I'm building a small, low-power device that will be used inside a standard consumer refrigerator (approximately 2°C). I've had trouble with Alkaline batteries at low temperatures, and was wondering if anyone has any recommendations for cells to use under these conditions. How do Lithium coin cells hold up, for instance? The datasheets I've found for them don't seem to take temperature into account.

Update: it looks like I'll have to source ~50mA for short bursts, so the low-end lithium manganese dioxide cells I've been using aren't going to cut it. Any other suggestions?

  • \$\begingroup\$ Has this worked out for you?
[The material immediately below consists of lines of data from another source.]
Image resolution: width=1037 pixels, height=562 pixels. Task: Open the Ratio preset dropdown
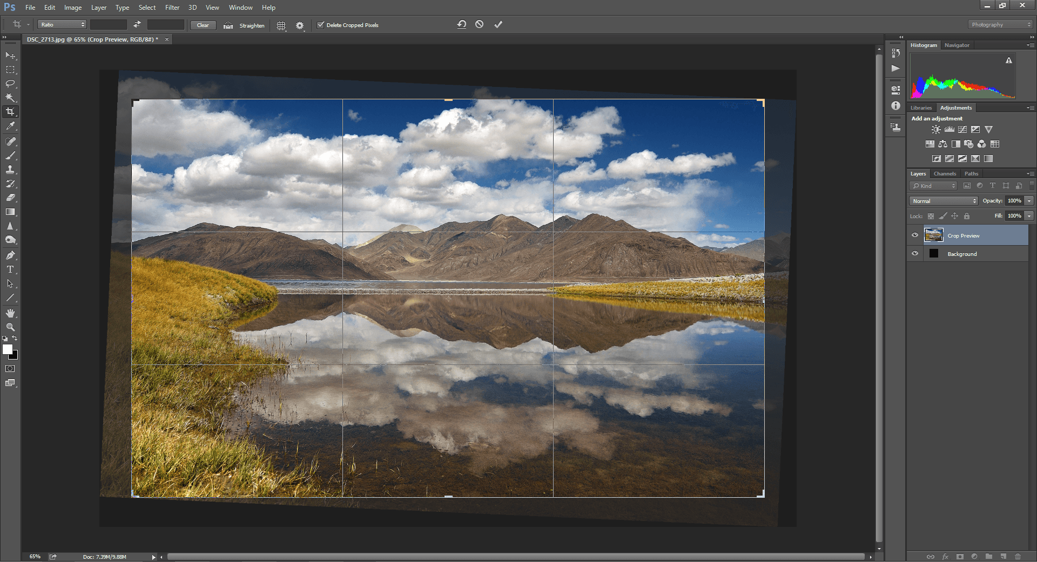click(62, 25)
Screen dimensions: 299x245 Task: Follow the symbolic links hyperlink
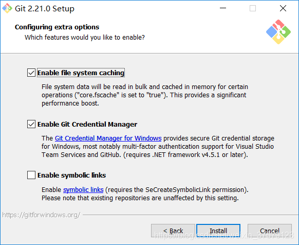point(83,190)
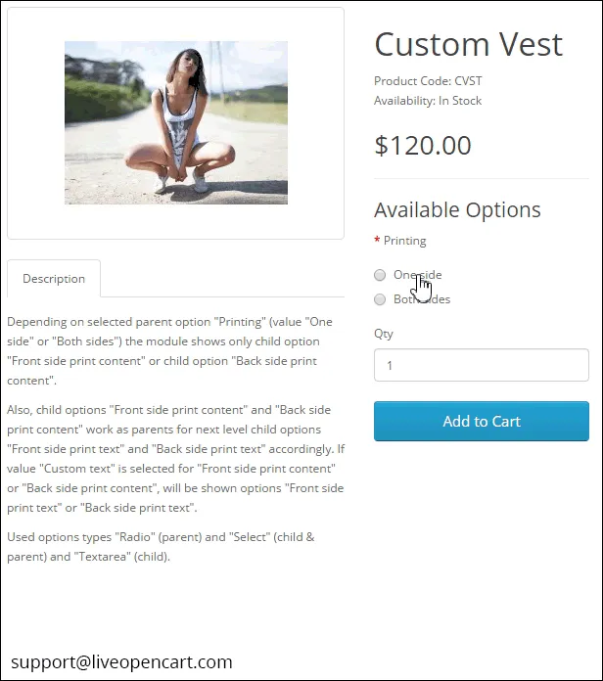This screenshot has height=681, width=603.
Task: Click the $120.00 price text
Action: coord(422,146)
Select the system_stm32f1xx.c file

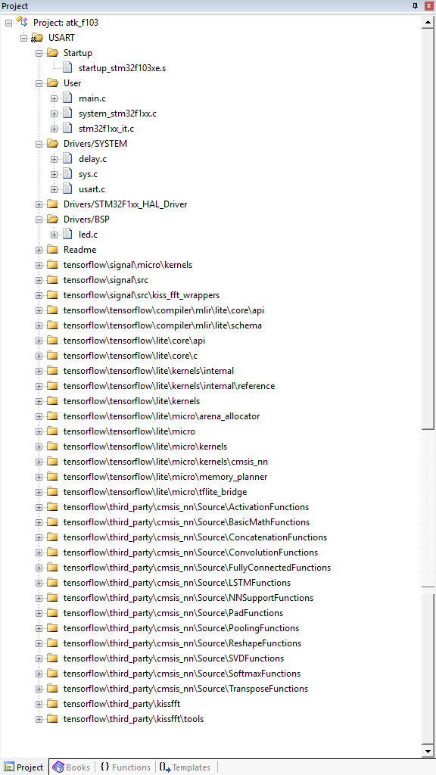click(117, 114)
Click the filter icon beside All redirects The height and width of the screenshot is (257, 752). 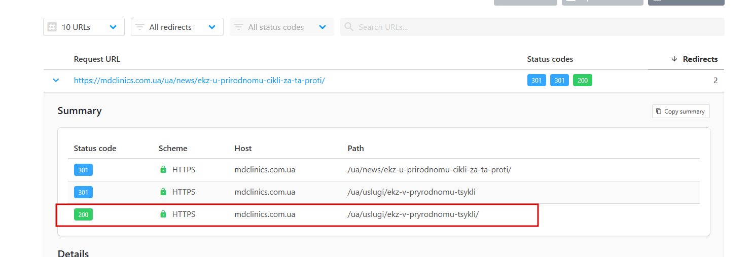pos(139,27)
Let me know how things go! \$\endgroup\$
    – Kortuk
    Jun 9 '10 at 14:41
  • \$\begingroup\$ I'm close to finding out-- most of the rest of the device is running, so I'll be testing this in a fridge soon. I'll let you know! \$\endgroup\$
    – phooky
    Jun 12 '10 at 1:55
  • \$\begingroup\$ Just don't forget, if you have problems I may be able to give advice. \$\endgroup\$
    – Kortuk
    Jun 25 '10 at 19:55
  • \$\begingroup\$ Thanks; I'm pretty close. The xbees I'm using are having some severe reliability issues, but it's not temperature-related. \$\endgroup\$
    – phooky
    Jul 5 '10 at 19:55
  • \$\begingroup\$ 50 mA is not low power. \$\endgroup\$ Jul 15 '10 at 2:58

I would suggest a lithium CR2032 battery. feel free to pick a large package or place a few in parallel.
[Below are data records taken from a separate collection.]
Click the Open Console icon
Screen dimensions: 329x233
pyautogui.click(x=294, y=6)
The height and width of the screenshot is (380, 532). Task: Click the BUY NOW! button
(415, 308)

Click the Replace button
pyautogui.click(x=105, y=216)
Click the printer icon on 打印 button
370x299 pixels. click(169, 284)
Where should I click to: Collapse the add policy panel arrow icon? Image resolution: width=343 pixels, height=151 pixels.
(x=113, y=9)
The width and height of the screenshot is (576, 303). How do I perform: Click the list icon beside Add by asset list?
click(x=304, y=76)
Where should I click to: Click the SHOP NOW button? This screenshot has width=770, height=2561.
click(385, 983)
Lithium Polymer will have lower capacity at lower temperatures.

However, to quote battery university,

"Lithium-ion works within the discharge temperature limits of -20°C to 60°C (-4°F to 140°F)."

As a side note, they often list 1mA as maximum current on one of these, but they can handle 10mA without much of a battery life loss(this will be worse at lower temps), pass 10mA and you will be killing batteries right and left.

Here is an example of a discharge curve based on temperature. It is the second page of the data-sheet. There is a clear decrease in life(~25%), but you should still be very able to use the battery. It looks like -20 degrees C is where you start to have large reductions.

Please let me know if there is anything I can add to make this more clear or more valuable to you.

  • \$\begingroup\$ Sounds ideal! I have a few CR2032s hanging about; I'll give them a whirl. \$\endgroup\$
    – phooky
    May 28 '10 at 21:13
  • \$\begingroup\$ Just watch their voltage, and remember to always measure a batteries voltage under load to check how much life is left. \$\endgroup\$
    – Kortuk
    May 28 '10 at 21:25
  • \$\begingroup\$ Well, it turns out the lithium cell is fine for my instrumentation amplifier and microcontroller, but the xbee I'm using draws far too much current. I'll see what else is out there. \$\endgroup\$
    – phooky
    Jul 15 '10 at 1:34
  • \$\begingroup\$ Haha. I am sorry, i had no idea you were using an X-Bee, I could have told you that would be too much. If you place about 10 of the coin cells in parallel it will be fine for a while... \$\endgroup\$
    – Kortuk
    Jul 15 '10 at 13:49
  • \$\begingroup\$ You can get much more powerful lithium batteries, such as the CR123A which used to be popular in cameras. \$\endgroup\$
    – Simon B
    Jan 20 '16 at 11:19

I would not recommend the lithium batteries for low temperature applications. They suffer badly from low temperature, more than either the alkaline or NiMH chemistries.

I'd recommend Nickel-Cadmium (Ni-Cad) batteries, as they have have the best temperature range of any of the typical batteries, They also have very low internal resistance (less than half that of a NiMH) and therefore have very good maximum currents (think of an electric drill).

Some things to watch out for are their memory characteristic (Don't recharge it before it's almost dead, or you'll lose the capacity you don't use) and the fact that they contain toxic cadmium. Use a decent charger or charge IC, and you'll be fine. You might have some trouble trying to do a dT(emp)/dt(ime) cuttoff, and they don't have a great -dV/dt characteristic either.

Another idea (if you own the fridge) - Can you just open up the temperature control panel and light at the back of the fridge, get at the power source, say, for the light (before the switch, if you want it to be running when you close the fridge), and stick in an outlet or a couple (INSULATED! WELL INSULATED!) spade terminals and plug in a wall wart? That's what I'd do, rather than messing with batteries.


If your device works continuously, don't worry about the performance of lithium batteries at charging and discharging. they just have a lower capacity which you can check in their data sheets. But if you using battery some in a while and you will have a voltage drop in the start because of passivation. The only way to avoid this problem is to take a higher current in start, for example, with a resistor, and then continue with regular condition.